Da Roma parte The Road to Terra Madre, il percorso organizzato da Slow Food in tutte le regioni italiane per raccontare modelli concreti di “buone pratiche” che possono cambiare un sistema agroalimentare di cui la crisi climatica, la congiuntura pandemica e in ultimo la guerra in Ucraina stanno facendo emergere tutte le incongruenze.

Un percorso che conduce a Terra Madre Salone del Gusto a Torino, a settembre prossimo, e che vedrà protagonista il cibo buono, pulito e giusto per tutti. Il filo rosso della rigenerazione parte, dunque, da Roma con un viaggio che unisce, tra le altre, il Trentino alla Sicilia, la Campania alla Lombardia.

All’evento ha partecipato Carlo Petrini, presidente Slow Food: ” C’è da riflettere sui cambiamenti.
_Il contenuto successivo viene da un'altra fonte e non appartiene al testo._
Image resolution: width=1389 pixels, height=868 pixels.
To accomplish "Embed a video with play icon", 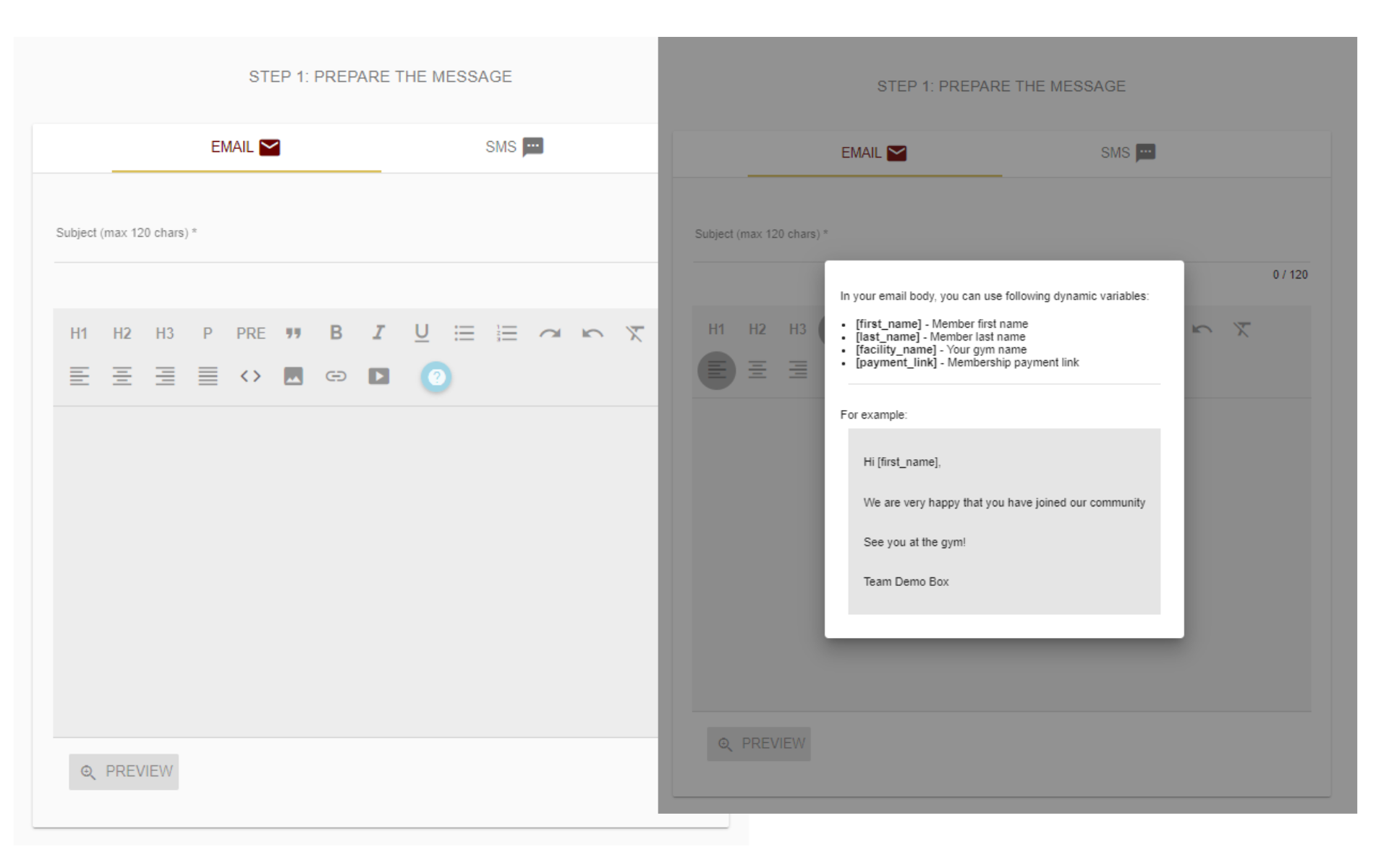I will pos(378,376).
Da un lato riguardano la nostra vita quotidiana, perché per certi aspetti questo sistema alimentare è causa di tante sofferenze, specialmente a livello ambientale. – spiega a TeleAmbiente –  Dall’altro lato le ricerche dimostrano che il concetto di sovranità alimentare non è ancora stato messo in pratica. La situazione è molto preoccupante da questo punto di vista, perché molti paesi si trovano sotto schiaffo in questa situazione causata dalla guerra in un’area che era un po’ il granaio d’Europa“.  E aggiunge: “Sostenibilità alimentare significa recuperare aree che abbiamo dato per scontato che non potessero essere luoghi di produzione agricola e che invece lo sono, e possono addirittura cambiare la socialità delle nostre città“.

Possiamo parlare di cibo come rigenerazione urbana?

Assolutamente, proprio per la sovranità alimentare, che significa recuperare aree che abbiamo dato per scontato che non potessero essere luoghi di produzione agricola e che invece lo sono. Possono addirittura cambiare la socialità delle città.

Con oltre 500 varietà coltivate di olivo Italia primo Paese per biodiversità olivicola

C’è questa realtà incredibile. Sia a livello di “cultivar”, che di territori e di savoir faire, la varietà olivicola e olearia del nostro paese è guardata con interesse da tutto il mondo. Non viene però riconosciuto a pieno il prezzo giusto all’olio, quindi bisognerebbe lavorare per sensibilizzare di più il consumatore rispetto a queste eccellenze.

Cozze di Taranto e biodiversità

La salvaguardia della biodiversità è un elemento molto sentito dai giovani. Anche questa esperienza di Taranto è importantissima perché nel piccolo sta a dimostrare che non c’è solamente una via di sviluppo per un territorio ma ce ne sono molte altre e metterle in sicurezza è uno degli elementi importanti di questa fase storica.